Antes de empezar, confieso que no soy un seguidor incondicional de Downton Abbey. He visto algo, sí: dos o tres temporadas y las películas. Pero el estilo de culebrón se me hace cansino, aun reconociendo que se trata de una de las mejores series producidas para la pequeña pantalla, escrita siempre con ingenio y con un reparto realmente espectacular. Dicho esto, puedo afirmar que, con este capítulo final, se firma mucho más que un broche de oro para la saga iniciada en 2010, después de seis temporadas, un especial de Navidad y dos películas.
Es tiempo de cambios en la Inglaterra de 1930. También para los Crawley. Robert es consciente de que ha llegado el momento de pasar el relevo a su hija mayor, pero un anuncio de última hora tambalea la decisión: Lady Mary se ha divorciado. Para más inri, el dinero con el que contaba Lord Grantham para afrontar unos gastos imprescindibles de la casa se ha esfumado, a causa de la crisis del 29 que golpeó de lleno a la fortuna familiar.
El dúo que ya llevó a buen puerto Downton Abbey: Una nueva era repite como director y guionista: Simon Curtis y Julian Fellowes, respectivamente. Curtis dota a la historia de la grandilocuencia visual propia de la saga, mientras Fellowes, alma creadora de Downton Abbey, mantiene el ritmo y el tono que han definido toda la serie y, una vez más, imprime carácter a sus personajes gracias a unos excelentes diálogos que hacen disfrutar cada minuto de la película.
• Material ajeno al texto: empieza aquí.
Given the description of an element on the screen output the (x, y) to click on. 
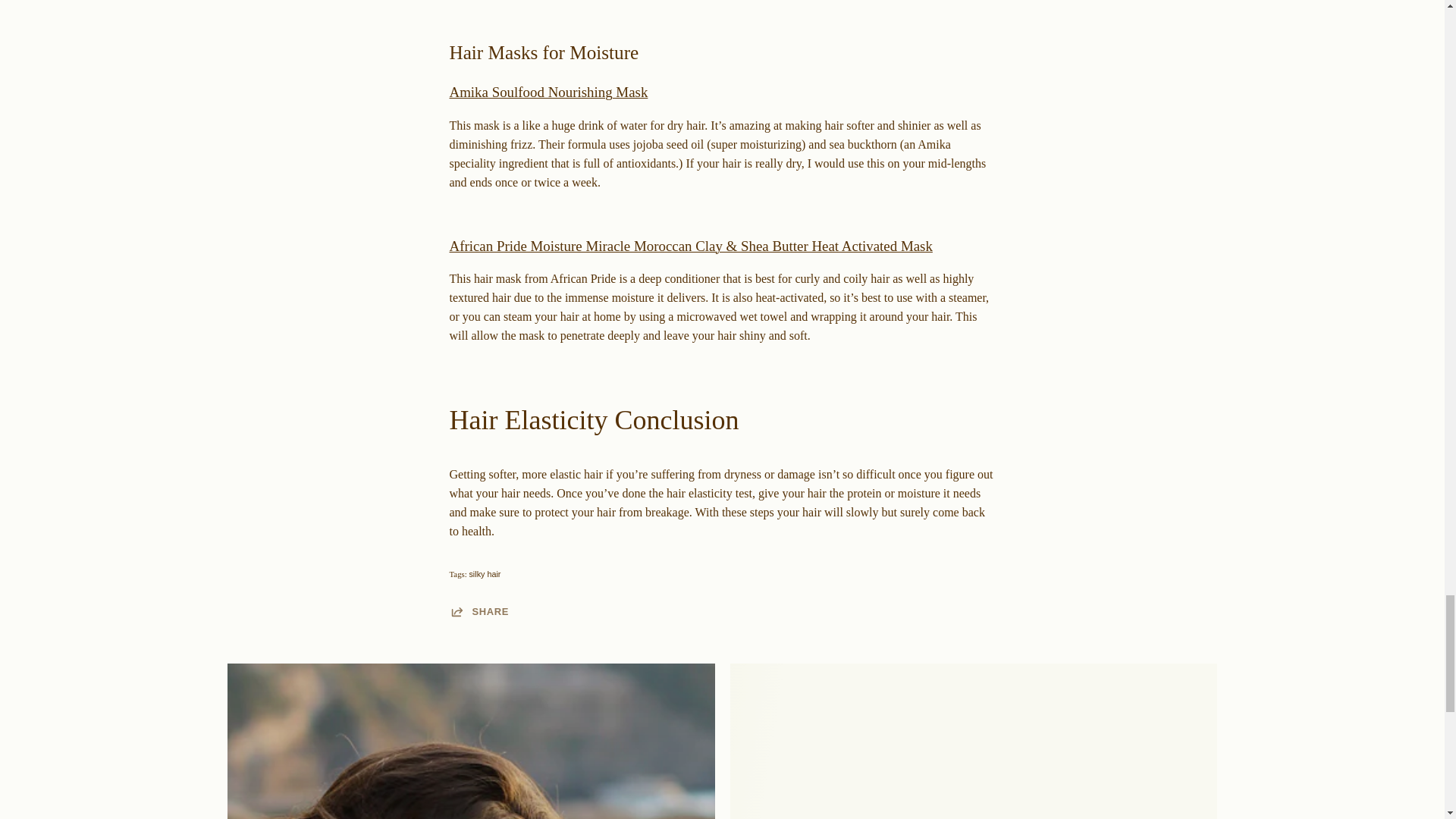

En esta ocasión, además, el guionista combina con maestría y elegancia la nostalgia propia de quien cierra una historia que se ha hecho muy grande, con la inevitable llegada de los nuevos tiempos. Tradición y modernidad se entrelazan mostrando relaciones antes impensables –con una presencia algo anacrónica de la homosexualidad–, dando mayor protagonismo a la mujer y, en definitiva, aceptando el paso del tiempo.

A todo ello contribuye, como siempre, la magnífica banda sonora de John Lunn, que –con algunos matices nuevos– mantiene esa sutil fusión entre la añoranza de la tradición y el pulso de la modernidad.
Se echa de menos el ingenio cortante del personaje de Maggie Smith, cuya ausencia se convierte en un homenaje constante a la actriz, fallecida hace apenas un año. Destaca también el trabajo de Michelle Dockery como Lady Mary, aunque –como ya pudimos ver en Amenaza en el aire– resulta algo encasillada. Y en un reparto tan coral, conviene subrayar el buen hacer de Hugh Bonneville y Elizabeth McGovern, cuyo matrimonio Crawley encarna –a pesar de sus diferencias– un hermoso canto a la fidelidad.
Sin necesidad de ser un devoto de la serie, Downton Abbey: el gran final se disfruta como un elegante adiós, donde la emoción, la ironía y la belleza formal se dan la mano por última vez.